O encontro contou com o apoio institucional do grupo de pesquisa FPEC-UFRR e da Rede Amazonizar, plataforma intercultural atuante na Amazônia. Durante a abertura, o Dr. Elianildo Nascimento, membro do Conselho Global da URI (United Religions Initiative), enviou uma videomensagem direto de Brasília reforçando que a promoção da paz, do diálogo e a defesa dos direitos humanos são responsabilidades intrínsecas e inadiáveis das instituições religiosas no cenário contemporâneo.
A realidade local e os desafios humanitários transfronteiriços marcaram os debates do período matutino. A Irmã Terezinha Santi, presidente da Cáritas da Diocese de Roraima, trouxe contribuições densas sobre o trabalho de acolhida e garantia de direitos à população migrante e refugiada na região, além de experiências vivenciadas no campo da diaconia social e do diálogo ecumênico. Na linha da ação socioambiental urbana, o Apóstolo Rogério Xavier, coordenador da Brigada Ambiental Ninho de Águia, socializou as experiências de mobilização e educação ecológica desenvolvidas nas periferias de Boa Vista.

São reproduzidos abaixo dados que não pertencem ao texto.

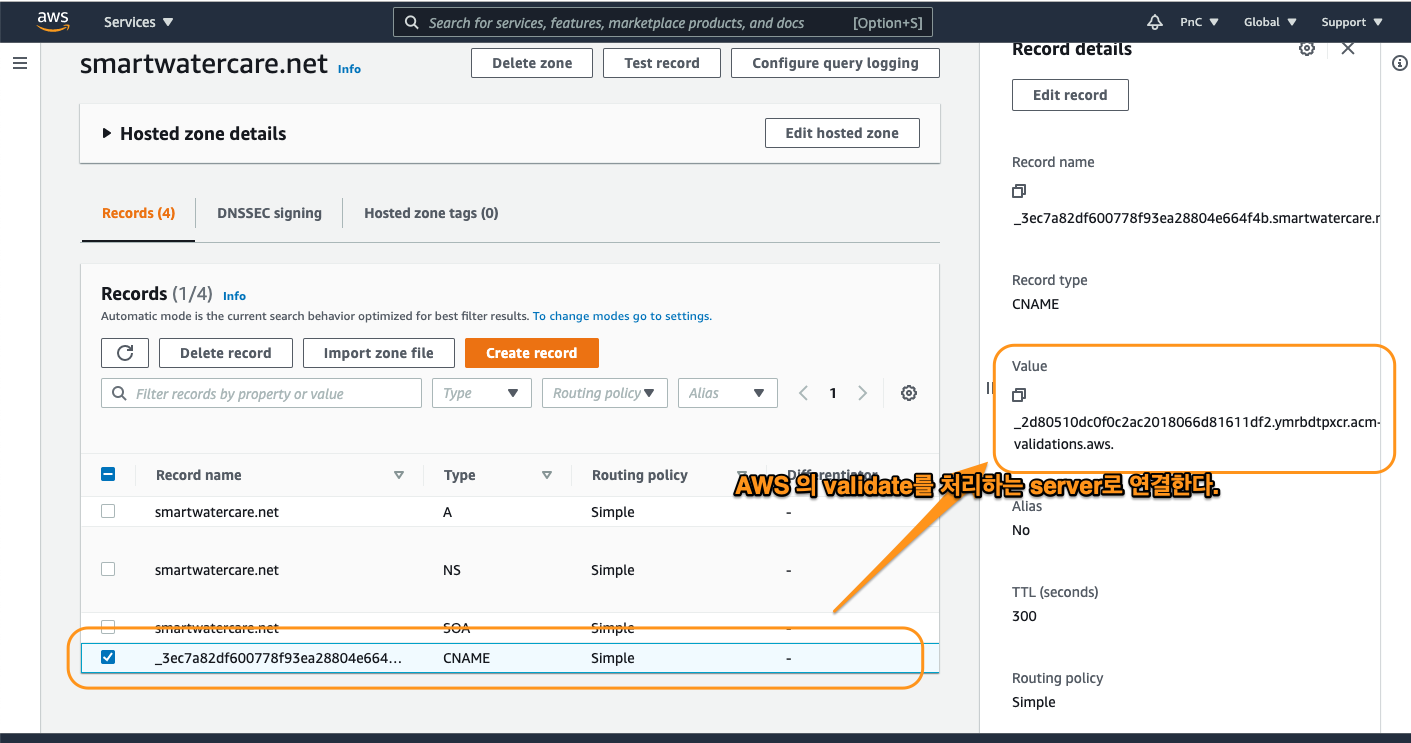Uncheck the selected CNAME record checkbox
This screenshot has height=743, width=1411.
[x=108, y=657]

Metodologias de Escuta e Diálogo Crítico
O Colóquio diferenciou-se pelos formatos metodológicos horizontais. O Reverendo Iuri Lima, clérigo da Igreja Episcopal Anglicana do Brasil (IEAB) e coordenador geral da Rede Amazonizar, liderou a chamada "Dinâmica do Aquário" (Fishbowl), metodologia que prioriza o tempo equitativo de fala e o exercício da escuta ativa entre os participantes, gerando um ambiente de acolhida mútua.
Em seguida, o Professor Giordano Cássio, pesquisador e doutorando em Ciências da Religião (Faculdade Unidas-ES), tensionou positivamente a plenária ao destacar a necessidade de superar fraturas ideológicas e dogmáticas em prol de uma agenda ética comum. Segundo o pesquisador, a gravidade da crise socioambiental e cultural da Amazônia exige das religiões uma dedicação conjunta e prática.
A sistematização das propostas ficou sob a responsabilidade do Professor Tiago Nicolau, docente da UFRR e representante da Rede Amazonizar no estado, que mediou uma roda de conversa voltada a traçar as linhas de continuidade das discussões em Roraima, a partir das proposições apresentadas com ênfase no que é preconizado pelos Direitos Humanos e na ótica da inter culturalidade.
Resultado Prático: Cuidado com a Casa Comum
Ao final do evento, as organizações e lideranças presentes pactuaram a criação do Fórum Permanente de Diálogo Intercultural na Amazônia. A iniciativa funcionará como um laboratório regional de articulação de experiências conjuntas, conectando os trabalhos já realizados pelas diferentes denominações nos campos da educação, preservação ambiental, direitos humanos e mobilização social, fortalecendo a sinergia entre a academia e as bases comunitárias do estado.